Tell Life

For Ghassan Zaqtan

1



I now release from my blood                the bird of   thirty she wasted
that’s how wars                                        crumble us

I now tell those                                        who are exhausted from the expense
of children the secret                              of   happiness and happiness itself

from what is arrived at                          but doesn’t come
from the language                                  of   balance

defeat                                                        has the taste
of    being shrouded                                 with another’s banner
while your enemies                                chant your names

Some music                                              some shelling
will strike our dead                                 who flew off in the early raids
have you seen them                                return from their flying?

They stayed behind                                 hanging by the thread
of their surprise                                       and by their women’s hair

We will dance                                           in the wreckage drink the coffee
our dead left brewing                             we will open our tombs
to windows for the sea                            in order
for the sea to remain                               besieged

Right here                                                 right here
a corpse shook its trunk                         in the earth a corpse snapped
God’s ropes                                               houses gathered then hid
what’s easy to interpret                          of   people’s speech

Which mourners ebbed                         and turned the sea to tombstones
for our dead which poem                      was said and revived us?

And that huge rose of ours                    our only bewilderment
our offense                                                on earth our balcony
on the kingdom of   heaven                    the grandfather’s house

a hand that gestures                               farewell
in the roar of   the massacre                   a white hand like old time
a free hand like death                             after death

Tell my love                                              space has been plucked
tell her to sleep                                        on disaffection’s stone


2



Two raids three raids                             a whole morning
a year of   long                                           bombardment over your going

Did you forget                                          a newspaper of   palm fronds
a time of   white dawn                             some hay from last season’s siege
a brief greeting                                        like a mumbling
on mornings                                            of   slow advance

a suitcase a rug a palm                          with which you touched the evening
of shelling                                                 into a meaning
for a people                                              kind and assured and silent?

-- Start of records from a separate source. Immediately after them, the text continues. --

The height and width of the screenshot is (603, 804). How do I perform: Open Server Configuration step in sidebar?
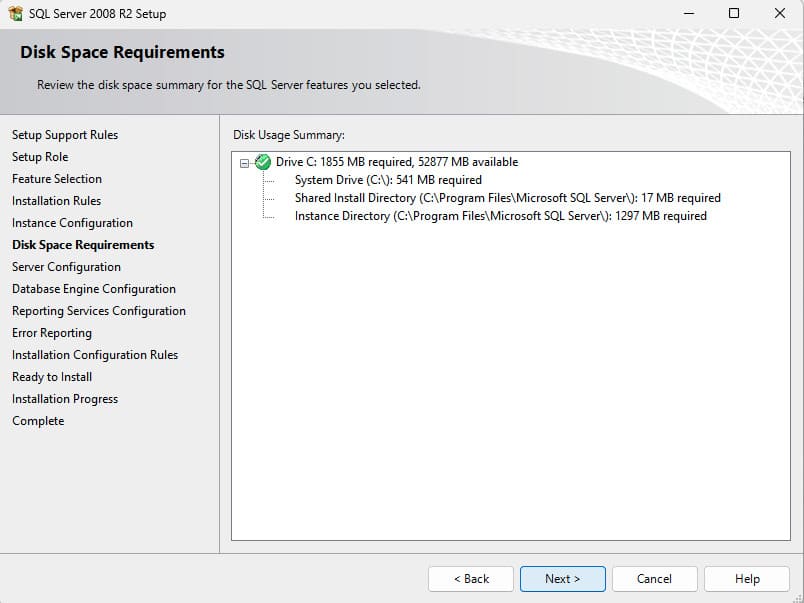click(x=66, y=267)
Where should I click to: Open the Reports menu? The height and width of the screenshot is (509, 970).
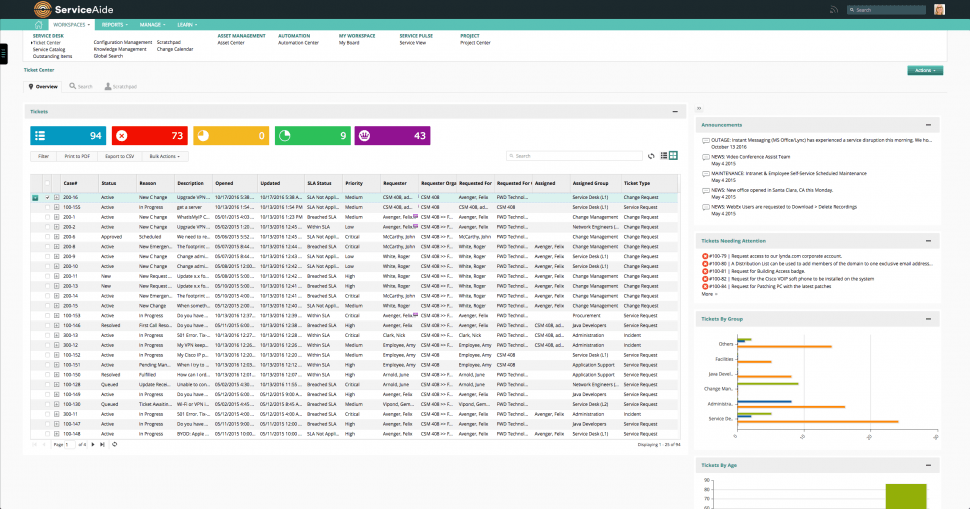[114, 25]
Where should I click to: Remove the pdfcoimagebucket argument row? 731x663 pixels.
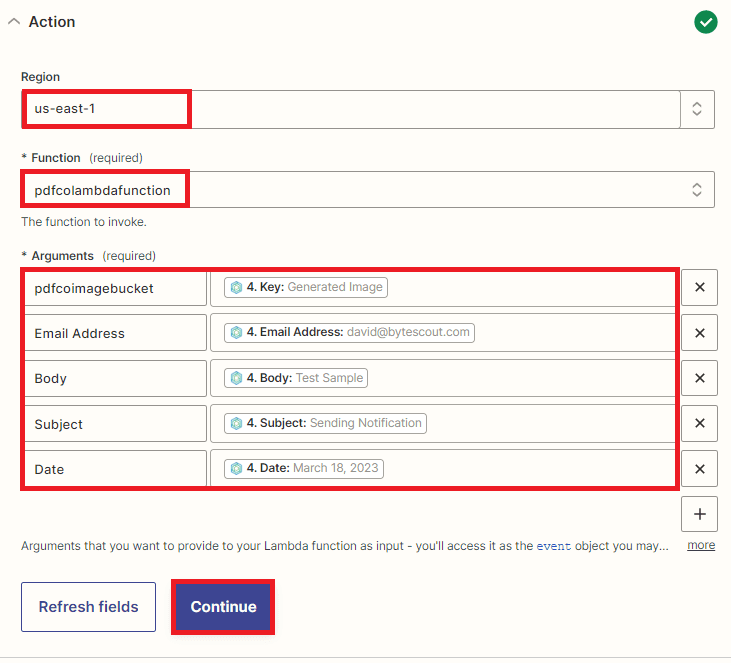coord(699,288)
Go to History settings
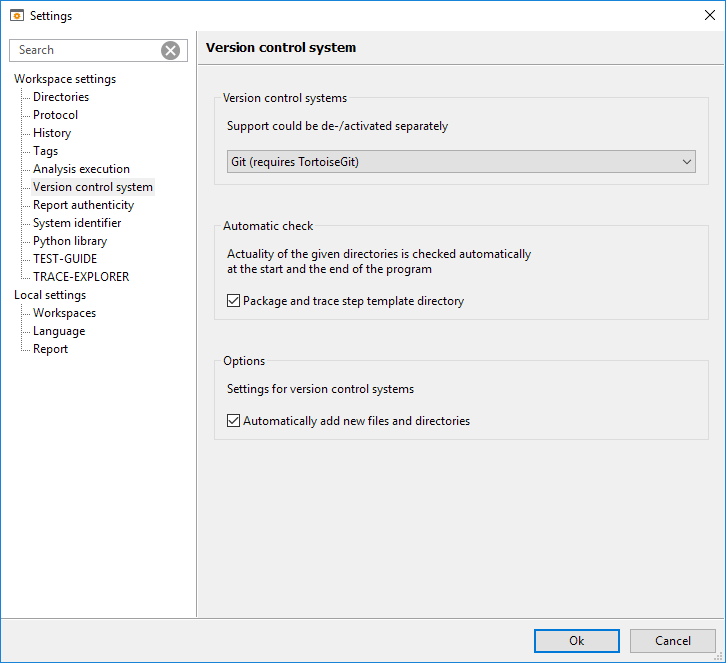Screen dimensions: 726x663 (x=52, y=133)
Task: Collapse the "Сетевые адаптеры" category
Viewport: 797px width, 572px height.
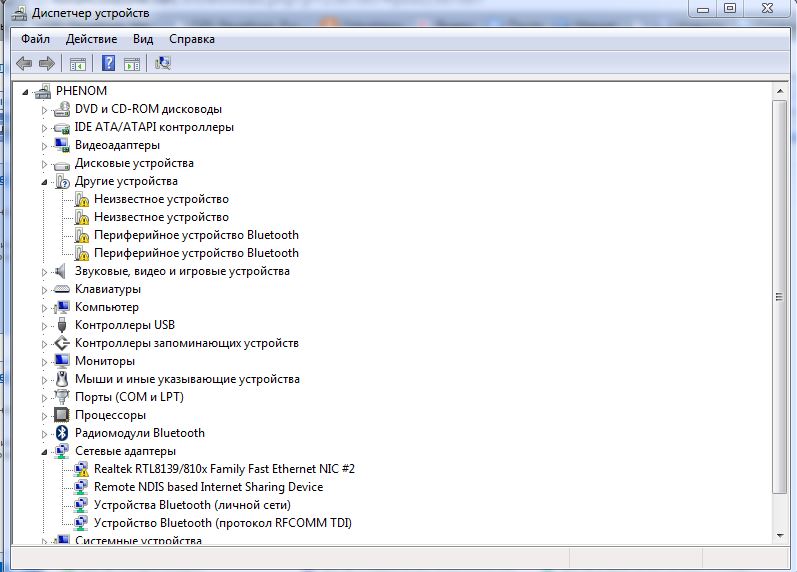Action: 44,452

Whenever glass shook                           you would shriek
kid                                                              I pluck
your death’s anemone                           and eat it

Each land                                                  has its people
each time                                                  has its folks and time
for a while now                                        has been standing on our throats

As if   we don’t love                                  or hate as if we’ve seen the land
only as a bracelet                                    a house a dress a poem left filled
with those who were killed                   without war


3



Memory shrinks                                      until it fits in a fist
memory shrinks                                      without forgetting

a boy in a farm                                         a chicken on a roof
a dot on the planet                                  mysterious and intuitive like parents

or a tree for a hat                                     with prairies
for a dictionary                                         and days like sleeves

short in summer                                      cotton in winter
they resist when squeezed                     between our knees

A not so First World                               rains on a calm boy
torn apart                                                  like a tattered tent

The lily of words                                      enters his heart takes a wedding
by the horns                                              a well-trained bulbul
by the scandalous                                    fruit rush of the river

His return                                                 will be washed shrouded
a field’s first flower                                 guarded by dirt

Coffee coffee                                            for the beautiful one
whose heart’s                                           a tambourine this morning
while war                                                  shouts cold on slopes


4



In the saddles                                          grass grows
warmth matures                                     in oleander
the river pours                                        in your absence
everything                                                will happen

I exchanged                                             half of my books to sit near you
flung my hand                                         so that it may see you
then retrieved it                                      to touch what it saw

We slept like sponges                            near the river butterflies descended
from the ribs of shadow                        then left behind
a mirror pitched                                     like a house of   jinn


5



It’ll be difficult                                          that you go
before you choose a grave                      fit for sleep

It’ll be difficult                                         that you die
before you choose a grave                     fit for running
for flood swimming                                for dense reeds by irrigation channels
for bird snares                                         for the lettuce garden in the backyard

for old dry thatch                                    on mud roofs
for jujube shrubs                                     for climbing on trucks and holding on
to vegetable boxes                                   for the diffusion of secrets
loading and unloading                           in the big market

A grave fit for you                                    to see Jericho light up
through the windows                              as a neon garden
the refugee camps                                    by the marshes touch

A grave fit for you                                    to see Jericho’s convent toss
grass liquor our way                                fir for some arches
where oleander wilts                               near Bedouin tents

And their watchdogs                               will dig and dig
and dig and dig                                        and you won’t come


6



And the mules                                           in the junkyards
does anyone feed                                      their loneliness when they cry?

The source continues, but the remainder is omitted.